Has anybody else experienced weight gain / weight loss since starting vaping? I seem to be gaining weight at a crazy rate and I have no changes to my diet etc other than vaping? 

I also tend to over analyse things so if you guys think im crazy feel free to let me know  Just wander if it could be the cause


----------



## Derick (3/11/13)

I think as smokers we were addicted to more than just the nic - so I think we still feel as if we are craving something - and this leads to snacking....

Reactions: Like 1


----------



## RIEFY (3/11/13)

Yes I have put on alot of extra pounds. But I feel good 

Sent from my GT-I9500 using Tapatalk HD

Reactions: Like 1


----------



## CraftyZA (3/11/13)

I've gained a solid solid 5kg so far. Busy fixing it now. Luckily i loose weight rather easy. For me it is likely due to the fact that i can taste food for a change.

Reactions: Like 1


----------



## RIEFY (3/11/13)

Share your secret on shedding those kilos

Sent from my GT-I9500 using Tapatalk HD

Reactions: Like 2


----------



## Derick (3/11/13)

CraftyZA said:


> I've gained a solid solid 5kg so far. Busy fixing it now. Luckily i loose weight rather easy. For me it is likely due to the fact that i can taste food for a change.


 
I think that is a better explanation - I've finally discovered how much better the various spices can make food taste - even planted us a herb garden yesterday so we can get it fresh

Reactions: Like 1


----------



## Nightfearz (4/11/13)

Stroodlepuff said:


> Has anybody else experienced weight gain / weight loss since starting vaping?

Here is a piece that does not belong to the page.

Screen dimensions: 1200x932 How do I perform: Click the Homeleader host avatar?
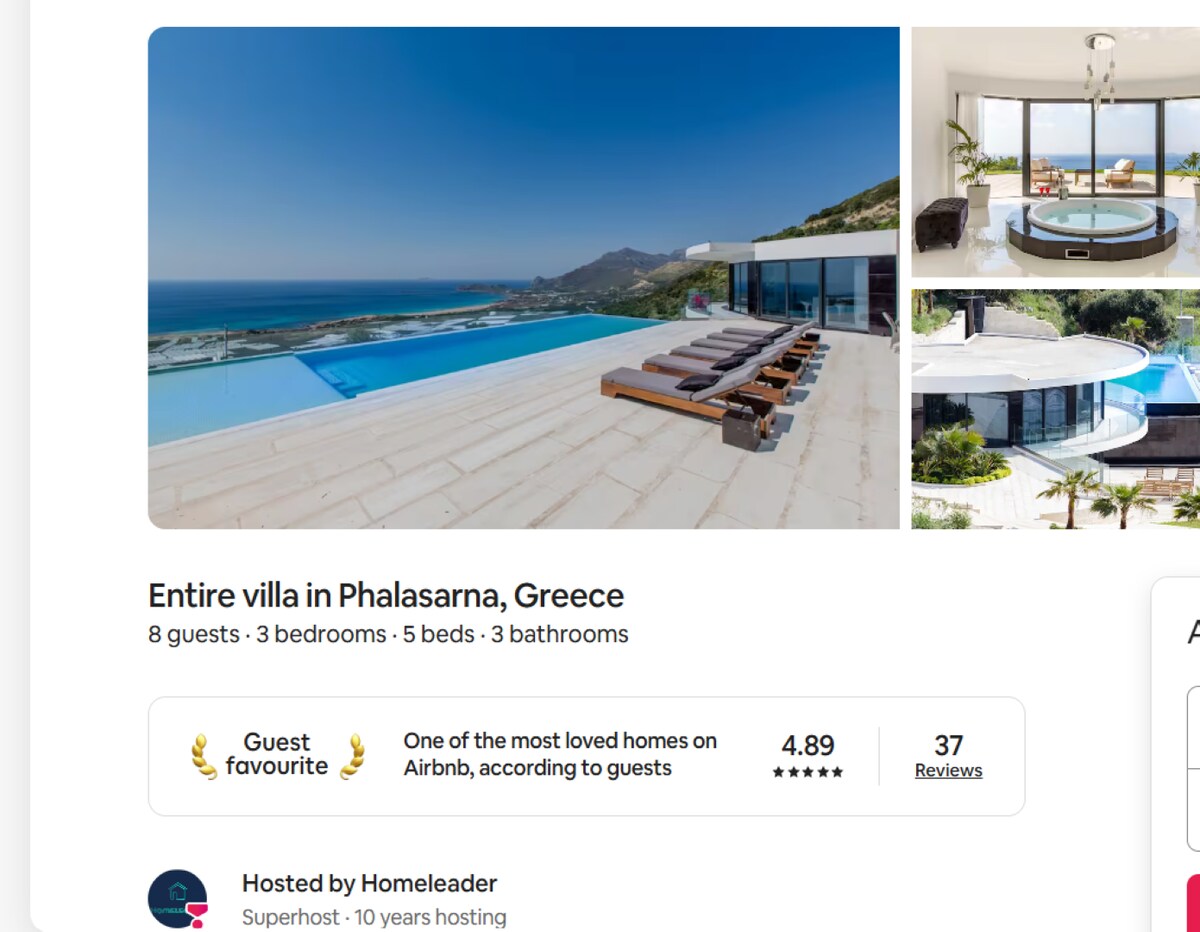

I seem to be gaining weight at a crazy rate and I have no changes to my diet etc other than vaping?
> 
> I also tend to over analyse things so if you guys think im crazy feel free to let me know  Just wander if it could be the cause


 
I reckon it has to do with analogues changing your metabolism, and having left the analogues it changed again. it has happened to me every time I put the analogues down. and like you said no change in diet. certainly not to the extend that I was putting on wait. you can weather it out. Metabolism just needs to adjust again. Some metabolism aids will also work wonders. Fibre, Tea, yogurt etc. and of course as always. loads of water.

Reactions: Like 2


----------



## CraftyZA (4/11/13)

Cape vaping supplies said:


> Share your secret on shedding those kilos
> Sent from my GT-I9500 using Tapatalk HD


I dont really have a secret. All my life I've fluctuated between 90 at the high extreme, and 65 and the low extreme.
I try to maintain it around 80 - 85. Just some diet adjustments, and then in about 6 months i will be back to 80.
I don't cut anything out! Only reduction. I still eat a burger when I want one. I just don't go for the biggest burger on the menu like I normally do.

Reactions: Like 2


----------



## ET (4/11/13)

eat less, exercise a little. was over a 100 kg's a few years ago, now i've dropped to around 70. now i have to try gain weight again. going off stinkies didn't do anything to me as i was already on a long term weight loss program. then again my main food groups are protein, starch and chocolate

Reactions: Like 1


----------



## Riaz (4/11/13)

ive also gained a good few kilos.

im going to need to start running and playing squash again


----------